» TASK REQUIREMENTS
A: Copy the crash analysis post from "computer crash analysis" to "man for Ensign.", substituting "developer" for "programmer".
B: Resume the mailing-list post on computer crash analysis, writing on from its last sentence.

» PAGE EXCERPT
──────

[Date Prev][Date Next][Thread Prev][Thread Next][Date Index][Thread Index]

computer crash analysis



PureBytes Links

Trading Reference Links

Some calming words of wisdom from the Ensign List. Howard is the main
programmer and support man for Ensign.

Best regards

Walter

===========================

EnsignList - http://www.ensignsoftware.com
Hi Bill,

Thanks for the information about the error message your are getting.   Sorry
that this is happening to you.  I know it is very frustrating for one's
computer and software not to be operating rock solid.   While you are having
a problem, others are not.   In fact, here is a comment from an Oct 12th
e-mail from another user:

"On another topic ... The Oct 7 version of DTN Ensign, like the other recent
versions seems especially solid.  If my system is the equivalent of a canary
in a coal mine, it is saying there are no minute noxious gases about.   :)
I've seen no access errors ... nothing odd, whatsoever, in any of the
processes here.  Even running 96 charts with several alerts (non ESPL) did
not cause any problems.  This is something I've not done in the past.  But,
have wanted to try for awhile."

So, let's work together to try to make progress for your system, and I will
dig into my experience with others to pose ideas:

1) If the bug is triggered by processing the data feed, then usually I have
several customers get hit with the problem.   While these several users use
the program differently, the commonality is the digestion of the data feed
which triggers the same problem for several.   For this type of problem, we
immediately notice a ground swell of telephone support calls reporting the
same type of error, even the same error address.

──────

» DATASET EXCERPT
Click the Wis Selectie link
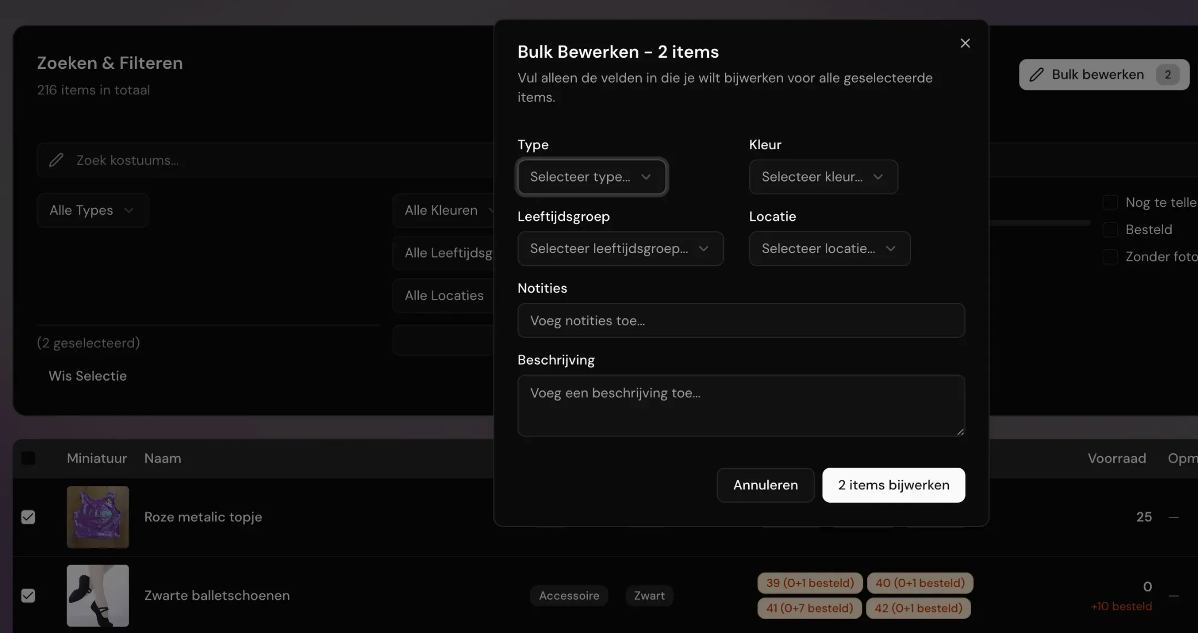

──────

» ANSWER LIST
A:
computer crash analysis



PureBytes Links

Trading Reference Links

Some calming words of wisdom from the Ensign List. Howard is the main
developer and support man for Ensign.

B:
2)  If there is a design flaw with the program, it usually is something that
can be retriggered by exercising the buggy section of code.   Sometimes the
bug requires the user to manipulate the program in a certain way or sequence
that is unusual, and the majority of users don't use the program in that
manner.   Thus, all have the bug, but only one or two exercise it.   For
this type of problem, I get the most benefit by having the user describe in
detail their use of the program.  Sometimes I have them send me layout files
or parameter files as e-mail attachments.   As soon as I can duplicate the
problem, I am usually able to correct the design flaw or add code to prevent
the problem.  Through evolution as these types of problems are corrected,
the program becomes more stable for everyone, and it gets harder and harder
for users to find new bugs.

3) Another type of problem are those unique to a user's computer.   The
'problem' computer might have an unreliable hardware component, such as
memory or a CPU that misbehaves when it is hot.   I just went through this
frustration with a new computer that I bought.  It would not run reliably
for even a half hour.   The error messages and addresses were varied and the
crashes occurred 'out of the blue' at random times.   Fortunately the
computer was under warranty and a local technician serviced the computer.
Because of the random crashes and varied addresses, we were looking for a
temperature related problem.  The technician replaced the following
components in this order, trying to find the unreliable part:

    a) replaced the power supply and power supply fan   (hoping for low
voltage or poor air flow}
    b) replaced the memory        {hoping for unreliable chip}
    c) replace the cooling fan on the CPU    {hoping the CPU was running too
hot}
    d) finally replaced the CPU    {finally found the weak link and source
of the unreliability}

He proceeded to each next step, only after proving that the step just taken
failed to improve the machine's reliability.

4)  Another type of problem unique to a 'problem' computer might be some of
the foundation software that is loaded on the computer.   My brother had a
computer like this, and he kept thinking Ensign Windows was the culprit
because Ensign Windows was the software he used on the computer all day
long.   Yet, he had another computer running the same version of Ensign
Windows that was rock solid.   So, with the same version of Ensign Windows,
he experienced two different levels of reliability.   Fortunately, his case
has a happy ending.   He upgraded his computer by downloading from Microsoft
a newer version of Internet Explorer 5.0.   Whatever DLLs, and other files,
the upgrade replaced, one of them must have been involved in the previous
unreliability.   His problem machine after the upgrade become rock solid
reliable.   Ensign Windows did not change.  It was Internet Explorer that
changed, and the 'problem' suddenly healed.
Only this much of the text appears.